*** Opening of Records to process ***

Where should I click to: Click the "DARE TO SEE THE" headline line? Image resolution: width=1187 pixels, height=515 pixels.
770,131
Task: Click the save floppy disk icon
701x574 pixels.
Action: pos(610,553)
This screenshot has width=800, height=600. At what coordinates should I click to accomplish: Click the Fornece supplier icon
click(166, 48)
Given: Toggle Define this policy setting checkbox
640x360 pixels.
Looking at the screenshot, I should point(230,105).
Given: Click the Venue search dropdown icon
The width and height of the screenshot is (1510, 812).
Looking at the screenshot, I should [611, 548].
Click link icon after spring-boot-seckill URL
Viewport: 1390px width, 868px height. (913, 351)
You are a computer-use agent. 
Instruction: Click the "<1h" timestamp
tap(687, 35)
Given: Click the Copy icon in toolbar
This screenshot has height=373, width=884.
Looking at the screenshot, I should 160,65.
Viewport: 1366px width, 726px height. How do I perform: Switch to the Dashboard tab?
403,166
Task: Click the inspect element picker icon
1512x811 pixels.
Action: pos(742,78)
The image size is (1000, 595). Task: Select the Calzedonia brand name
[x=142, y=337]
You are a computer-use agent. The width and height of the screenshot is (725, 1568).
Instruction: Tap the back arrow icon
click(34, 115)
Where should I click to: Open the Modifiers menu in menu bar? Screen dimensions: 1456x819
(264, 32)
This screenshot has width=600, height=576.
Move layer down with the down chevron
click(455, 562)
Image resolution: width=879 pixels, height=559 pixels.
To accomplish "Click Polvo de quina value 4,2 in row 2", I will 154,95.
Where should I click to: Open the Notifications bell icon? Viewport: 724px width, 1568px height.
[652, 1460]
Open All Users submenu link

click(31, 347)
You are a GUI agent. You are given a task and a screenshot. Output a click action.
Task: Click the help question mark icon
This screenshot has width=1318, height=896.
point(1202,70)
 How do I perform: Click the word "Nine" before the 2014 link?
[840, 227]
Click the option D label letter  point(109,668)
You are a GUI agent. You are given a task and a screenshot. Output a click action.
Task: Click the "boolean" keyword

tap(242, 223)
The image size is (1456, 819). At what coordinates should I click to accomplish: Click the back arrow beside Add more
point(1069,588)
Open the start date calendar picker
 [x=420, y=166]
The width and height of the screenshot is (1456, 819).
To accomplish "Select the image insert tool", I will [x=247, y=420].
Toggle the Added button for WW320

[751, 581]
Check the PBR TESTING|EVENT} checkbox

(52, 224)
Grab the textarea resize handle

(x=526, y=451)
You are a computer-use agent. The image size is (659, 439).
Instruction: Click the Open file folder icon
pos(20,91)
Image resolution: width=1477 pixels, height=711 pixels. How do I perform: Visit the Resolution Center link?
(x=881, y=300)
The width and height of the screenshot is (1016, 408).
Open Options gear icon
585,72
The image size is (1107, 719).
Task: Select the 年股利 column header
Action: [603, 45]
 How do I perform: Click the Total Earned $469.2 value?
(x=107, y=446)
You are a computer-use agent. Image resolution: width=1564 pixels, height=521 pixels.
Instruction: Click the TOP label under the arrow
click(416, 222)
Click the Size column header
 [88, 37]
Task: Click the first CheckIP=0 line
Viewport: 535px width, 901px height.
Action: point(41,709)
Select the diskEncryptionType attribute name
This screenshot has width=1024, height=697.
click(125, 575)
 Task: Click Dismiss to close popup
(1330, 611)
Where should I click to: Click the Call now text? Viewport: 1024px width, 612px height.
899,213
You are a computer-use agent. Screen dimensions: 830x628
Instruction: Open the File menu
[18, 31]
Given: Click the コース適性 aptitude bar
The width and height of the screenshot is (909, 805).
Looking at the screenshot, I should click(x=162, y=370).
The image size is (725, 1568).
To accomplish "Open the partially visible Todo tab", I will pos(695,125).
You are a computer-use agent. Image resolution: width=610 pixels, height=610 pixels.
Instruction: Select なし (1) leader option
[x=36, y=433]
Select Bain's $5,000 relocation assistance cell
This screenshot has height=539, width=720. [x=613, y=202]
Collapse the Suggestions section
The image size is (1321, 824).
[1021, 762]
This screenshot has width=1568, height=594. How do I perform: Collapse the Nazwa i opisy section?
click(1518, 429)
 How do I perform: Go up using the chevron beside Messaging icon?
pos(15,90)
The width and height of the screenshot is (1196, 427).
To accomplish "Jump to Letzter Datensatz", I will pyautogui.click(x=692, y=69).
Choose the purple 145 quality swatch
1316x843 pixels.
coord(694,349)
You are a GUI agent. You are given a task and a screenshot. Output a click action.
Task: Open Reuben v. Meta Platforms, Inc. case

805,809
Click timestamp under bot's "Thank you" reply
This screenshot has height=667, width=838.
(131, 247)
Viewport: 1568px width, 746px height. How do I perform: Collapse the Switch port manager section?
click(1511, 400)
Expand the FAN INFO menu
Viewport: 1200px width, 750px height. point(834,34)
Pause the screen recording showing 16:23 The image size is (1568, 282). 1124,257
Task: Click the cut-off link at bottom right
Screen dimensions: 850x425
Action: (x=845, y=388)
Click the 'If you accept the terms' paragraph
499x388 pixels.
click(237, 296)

*** Close of Records to process ***

=== Exercise details ===
Only the line containing "1316x843 pixels." and the lines after it, through the end of the data, should be copied, exactly as they are.

=== Exercise answer ===
1316x843 pixels.
coord(694,349)
You are a GUI agent. You are given a task and a screenshot. Output a click action.
Task: Open Reuben v. Meta Platforms, Inc. case

805,809
Click timestamp under bot's "Thank you" reply
This screenshot has height=667, width=838.
(131, 247)
Viewport: 1568px width, 746px height. How do I perform: Collapse the Switch port manager section?
click(1511, 400)
Expand the FAN INFO menu
Viewport: 1200px width, 750px height. point(834,34)
Pause the screen recording showing 16:23 The image size is (1568, 282). 1124,257
Task: Click the cut-off link at bottom right
Screen dimensions: 850x425
Action: (x=845, y=388)
Click the 'If you accept the terms' paragraph
499x388 pixels.
click(237, 296)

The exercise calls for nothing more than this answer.